Crónica sobre una lectura de poesía (publicada en el diario Clarín)

El último en leer fue el holandés Cees Nooteboom. Empezó con un poema escrito en homenaje al argentino Roberto Juarroz, el inventor de la “poesía vertical”, a quien Nooteboom conoció en Ámsterdam. Después Nooteboom leyó un poema en homenaje a Matsuo Basho (1644-1694), recordando que el bardo japonés había escrito que en ningún lugar del mundo tenía domicilio fijo. El poema sobre Basho era también, finalmente, un poema sobre el viento que hace flotar las nubes.
Nooteboom leyó cada poema primero en su idioma y después en castellano, su propia traducción. En holandés es fluido; en castellano es trabado, pero correcto.
Antes que él leyó el suizo Klaus Merz: poemas breves, muy exactos, emotivos, con cierto espíritu de duelo. Los poemas de Merz hablan de modernos observatorios astronómicos y de tumbas de niños de neandertal, de inmensos bosques bajo cielos celestes con cazadores que apuntan a los paseantes. Merz fue el primero en mencionar a Basho. También citó a André Malraux en uno de sus poemas: “no la vida, sino las estatuas darán testimonio de nosotros”. A través de la poesía, leyó Merz, se podía ver en los prójimos, hasta el fondo de sus caras, su carácter infantil.
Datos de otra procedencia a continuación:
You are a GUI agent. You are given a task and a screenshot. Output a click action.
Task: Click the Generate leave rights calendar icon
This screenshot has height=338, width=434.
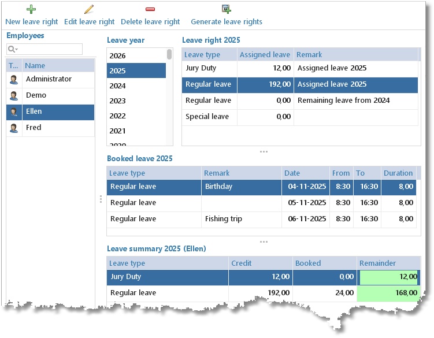click(227, 9)
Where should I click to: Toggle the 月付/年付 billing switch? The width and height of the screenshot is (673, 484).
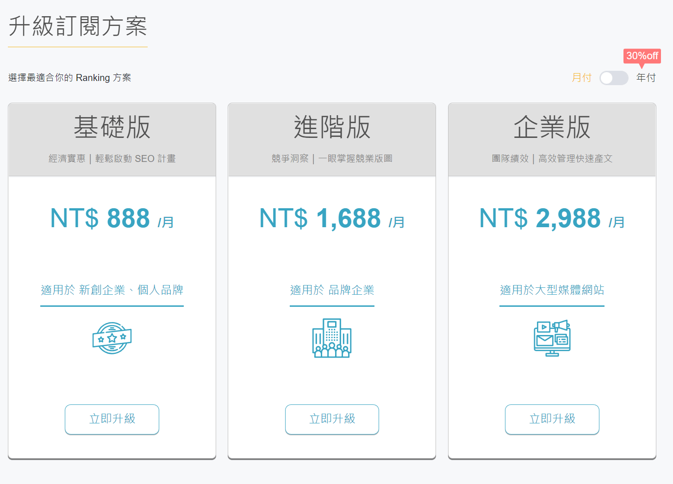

Merz leyó en alemán y Mirta Rosenberg leyó en castellano las traducciones de Merz que había hecho otro poeta suizo.
El primero en leer fue Jorge Aulicino. Aulicino leyó fragmentos de un poema largo: El libro del engaño y desengaño, en los que las recreadas meditaciones del Caravaggio sobre las técnicas de trabajo más adecuadas, y la imagen de la Medusa, le sirvieron al autor para ensayar respuestas posibles a la pregunta tácita de cómo contar lo que sucede. “La vida propia es una vida abstracta”, leyó Aulicino.
Fue el lunes mientras anochecía, en la Casa del escritor, en una lectura organizada por la editorial que acaba de publicar la primera nouvelle de Merz, titulada El argentino, y para el mes próximo anuncia la edición de la obra reunida de Aulicino en Estación Finlandia.